Required work
Where a line of the records contains the word "marker", show that line.

Saved entries
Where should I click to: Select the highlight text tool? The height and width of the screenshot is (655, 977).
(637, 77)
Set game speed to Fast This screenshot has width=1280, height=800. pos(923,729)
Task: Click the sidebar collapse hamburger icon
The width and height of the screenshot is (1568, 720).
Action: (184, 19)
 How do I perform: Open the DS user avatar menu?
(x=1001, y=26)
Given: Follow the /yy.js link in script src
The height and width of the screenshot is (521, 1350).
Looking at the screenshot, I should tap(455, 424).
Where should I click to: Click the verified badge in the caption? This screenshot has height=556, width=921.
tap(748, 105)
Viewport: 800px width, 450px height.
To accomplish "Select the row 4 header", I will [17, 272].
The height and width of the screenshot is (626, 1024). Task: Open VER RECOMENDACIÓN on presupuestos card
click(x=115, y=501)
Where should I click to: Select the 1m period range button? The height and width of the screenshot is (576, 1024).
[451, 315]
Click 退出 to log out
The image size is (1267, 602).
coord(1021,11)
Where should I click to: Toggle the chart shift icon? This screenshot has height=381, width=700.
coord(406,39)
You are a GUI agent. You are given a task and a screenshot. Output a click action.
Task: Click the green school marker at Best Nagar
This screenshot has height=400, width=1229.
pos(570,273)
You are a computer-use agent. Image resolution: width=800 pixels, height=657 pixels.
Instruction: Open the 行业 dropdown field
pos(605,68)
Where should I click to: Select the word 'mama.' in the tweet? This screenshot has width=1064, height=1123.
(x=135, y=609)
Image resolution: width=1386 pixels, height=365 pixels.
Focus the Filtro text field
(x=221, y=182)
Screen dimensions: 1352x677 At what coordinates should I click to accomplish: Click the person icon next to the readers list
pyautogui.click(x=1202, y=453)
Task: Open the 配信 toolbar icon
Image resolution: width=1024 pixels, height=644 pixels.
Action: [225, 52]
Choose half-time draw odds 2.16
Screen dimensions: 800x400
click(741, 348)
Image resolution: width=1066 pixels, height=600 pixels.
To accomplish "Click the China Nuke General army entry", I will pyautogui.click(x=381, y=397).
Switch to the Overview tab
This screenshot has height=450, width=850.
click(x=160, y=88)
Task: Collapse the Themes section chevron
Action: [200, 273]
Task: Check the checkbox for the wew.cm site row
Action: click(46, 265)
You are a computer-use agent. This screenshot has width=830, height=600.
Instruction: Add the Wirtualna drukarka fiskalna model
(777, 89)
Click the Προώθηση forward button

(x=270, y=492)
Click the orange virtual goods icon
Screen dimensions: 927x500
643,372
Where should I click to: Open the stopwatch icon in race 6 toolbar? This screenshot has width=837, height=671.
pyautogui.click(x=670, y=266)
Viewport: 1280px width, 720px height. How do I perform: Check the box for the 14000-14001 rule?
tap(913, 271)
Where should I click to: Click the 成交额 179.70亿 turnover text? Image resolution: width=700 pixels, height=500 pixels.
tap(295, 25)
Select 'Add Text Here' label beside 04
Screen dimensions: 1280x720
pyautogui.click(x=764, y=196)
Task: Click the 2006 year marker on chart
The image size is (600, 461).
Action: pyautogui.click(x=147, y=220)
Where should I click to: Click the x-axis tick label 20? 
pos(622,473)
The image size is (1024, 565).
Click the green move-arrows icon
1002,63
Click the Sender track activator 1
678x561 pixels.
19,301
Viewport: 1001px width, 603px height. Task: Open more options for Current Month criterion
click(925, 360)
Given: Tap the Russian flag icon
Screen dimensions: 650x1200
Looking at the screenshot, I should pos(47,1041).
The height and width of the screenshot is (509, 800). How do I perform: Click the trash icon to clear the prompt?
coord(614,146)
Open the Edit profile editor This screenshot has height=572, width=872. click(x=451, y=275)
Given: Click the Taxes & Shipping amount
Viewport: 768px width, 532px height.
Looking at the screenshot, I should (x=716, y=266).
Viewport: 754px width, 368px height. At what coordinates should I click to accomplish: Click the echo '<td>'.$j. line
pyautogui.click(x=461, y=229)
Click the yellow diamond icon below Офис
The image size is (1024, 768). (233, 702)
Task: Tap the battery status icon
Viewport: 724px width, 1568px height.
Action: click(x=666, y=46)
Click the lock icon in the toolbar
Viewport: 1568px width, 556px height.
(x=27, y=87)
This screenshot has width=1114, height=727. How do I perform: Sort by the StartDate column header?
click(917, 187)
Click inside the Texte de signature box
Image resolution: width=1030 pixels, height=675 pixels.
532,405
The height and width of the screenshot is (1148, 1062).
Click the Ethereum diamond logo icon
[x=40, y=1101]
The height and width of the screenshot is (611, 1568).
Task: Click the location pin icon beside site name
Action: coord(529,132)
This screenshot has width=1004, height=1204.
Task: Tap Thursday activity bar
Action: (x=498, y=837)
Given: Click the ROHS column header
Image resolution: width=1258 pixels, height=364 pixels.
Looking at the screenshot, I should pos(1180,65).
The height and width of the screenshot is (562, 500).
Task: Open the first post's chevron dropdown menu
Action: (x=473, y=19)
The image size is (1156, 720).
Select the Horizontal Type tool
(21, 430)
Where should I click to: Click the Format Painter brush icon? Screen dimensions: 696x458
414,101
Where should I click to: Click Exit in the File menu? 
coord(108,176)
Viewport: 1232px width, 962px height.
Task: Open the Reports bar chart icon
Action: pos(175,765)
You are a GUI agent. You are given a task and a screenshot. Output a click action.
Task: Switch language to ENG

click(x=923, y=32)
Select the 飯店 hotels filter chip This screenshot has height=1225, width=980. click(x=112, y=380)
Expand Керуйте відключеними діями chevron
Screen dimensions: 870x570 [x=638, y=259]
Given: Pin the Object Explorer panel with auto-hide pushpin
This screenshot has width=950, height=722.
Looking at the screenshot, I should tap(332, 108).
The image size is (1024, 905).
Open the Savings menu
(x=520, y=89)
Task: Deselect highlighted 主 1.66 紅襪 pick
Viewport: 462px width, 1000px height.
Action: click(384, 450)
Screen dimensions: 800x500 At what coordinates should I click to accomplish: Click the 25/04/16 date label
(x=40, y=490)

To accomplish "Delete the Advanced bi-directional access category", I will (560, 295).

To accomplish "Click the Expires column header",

Task solution
Task: Click the green school marker at Best Nagar
Task: Click the 2006 year marker on chart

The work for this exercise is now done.